掴まれた肘の裏側が熱を持ったように痛む。俺は逃げるように靴を履いて外へ出た。
外では師匠が誰かに気づいた様子で、なにかを喋りながら本堂の方へ歩いていこうとしていた。俺は家の戸口を気にしながら慌ててそれを追いかける。
視線の先に白い服を着た少女が映った。ああ、さっきの、と思う。幻覚ではなかったようだ。
師匠は「アキちゃん」と呼んで近づいていった。
本堂の式台の端に腰掛けて足をぶらぶらとさせながら、師匠の呼びかけに軽い会釈で応えている。
中学生くらいに見える、ほっそりとした色の白い子だった。
久しぶりに会ったような挨拶を交わしたあと、師匠は「高校には上がれそうなのか」と聞いた。
そういえば今日は平日のはずだ。学校を休んでいるのか。
少女ははにかんで笑い、「たぶん、なんとか」と風鈴が鳴るような声で返した。
その後、参道を引き返す俺たちを見送りながら、彼女はずっと同じ格好で座っていた。振り返るたび、周囲の景色より小さくなっていくように見えた。

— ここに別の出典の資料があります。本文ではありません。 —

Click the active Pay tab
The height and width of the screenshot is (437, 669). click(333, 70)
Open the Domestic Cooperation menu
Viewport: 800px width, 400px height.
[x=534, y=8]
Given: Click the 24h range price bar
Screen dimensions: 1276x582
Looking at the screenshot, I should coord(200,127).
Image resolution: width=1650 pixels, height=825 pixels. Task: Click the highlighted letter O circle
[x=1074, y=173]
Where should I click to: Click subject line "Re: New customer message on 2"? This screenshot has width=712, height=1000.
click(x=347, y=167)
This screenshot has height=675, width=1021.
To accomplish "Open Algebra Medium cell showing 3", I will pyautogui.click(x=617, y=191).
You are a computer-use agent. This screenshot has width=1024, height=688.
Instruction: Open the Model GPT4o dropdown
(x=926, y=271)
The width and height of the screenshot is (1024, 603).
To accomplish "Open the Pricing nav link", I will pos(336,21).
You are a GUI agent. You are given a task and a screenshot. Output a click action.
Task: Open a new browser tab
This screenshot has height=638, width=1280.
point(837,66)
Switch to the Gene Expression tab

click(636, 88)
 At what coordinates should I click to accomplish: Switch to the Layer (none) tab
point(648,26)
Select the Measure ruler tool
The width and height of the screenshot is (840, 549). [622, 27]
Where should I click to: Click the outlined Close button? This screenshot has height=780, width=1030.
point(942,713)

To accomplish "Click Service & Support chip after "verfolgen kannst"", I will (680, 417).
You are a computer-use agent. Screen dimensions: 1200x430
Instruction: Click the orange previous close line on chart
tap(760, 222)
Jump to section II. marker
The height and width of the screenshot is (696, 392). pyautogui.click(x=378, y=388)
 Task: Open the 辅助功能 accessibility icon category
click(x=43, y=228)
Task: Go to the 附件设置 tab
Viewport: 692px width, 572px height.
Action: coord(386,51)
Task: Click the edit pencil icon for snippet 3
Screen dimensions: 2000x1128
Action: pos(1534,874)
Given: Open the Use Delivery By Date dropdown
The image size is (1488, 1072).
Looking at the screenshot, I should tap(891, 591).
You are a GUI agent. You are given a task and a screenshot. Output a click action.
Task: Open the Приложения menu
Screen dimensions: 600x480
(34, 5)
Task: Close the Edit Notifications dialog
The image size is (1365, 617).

641 ビデオ 前編  ◆oJUBn2VTGE ウニ 2009/02/08(日) 00:21:08 ID:3TBJnZvS0

帰りの車の中で俺はシートベルトを締めながら師匠に顔を向ける。
「アキちゃんて言うんですね」
「ああ。秋に生まれたからだと。あのオッサンの妹だよ。体が弱くてね。学校も休みがちみたいだ」
ずいぶん歳の離れた兄妹だ。それよりあのガッシリした体格の男性とのギャップが大きい。
「血は繋がってるのはホントだよ、どっかから攫ってきたワケじゃない。それにあのオッサン、ああ見えてまだギリギリ二十代のはずだ」
師匠は意味深な口調でそう言って、急な山道を降りるためにフットブレーキからギアを落としてエンジンブレーキに切り替えた。
「あのオッサンの話は、まあ、またいずれな」
それより、こっちさ。
そんな顔で師匠は傍らの紙袋を舐めるように見るのだった。

お互いに午後は用事があり、深夜零時近くになってまた合流した。
「夜の方が雰囲気が出るだろう」
師匠はそう言って、まだ見てないというビデオテープを紙袋から出して見せた。
師匠のアパートの畳の上で、いつものように俺は胡坐をかいてテレビの前に座った。家具だかゴミだかよくわからないこまごましたものを乱暴にどけて、師匠も横に座る。
「古いテープみたいだからな。ベータとかいうオチじゃなくて良かった」
そんなことを言いながら、黒いビデオテープのカバー部分をパカパカといじる。どこにでもある百二十分テープのようだ。タイトルシールはない。
「さて、焚き上げ供養希望の一品、ご拝見」
軽い調子で師匠は、ビデオデッキにテープを押し込む。「再生」の文字が映り込み、黒い画面が砂嵐に変わった。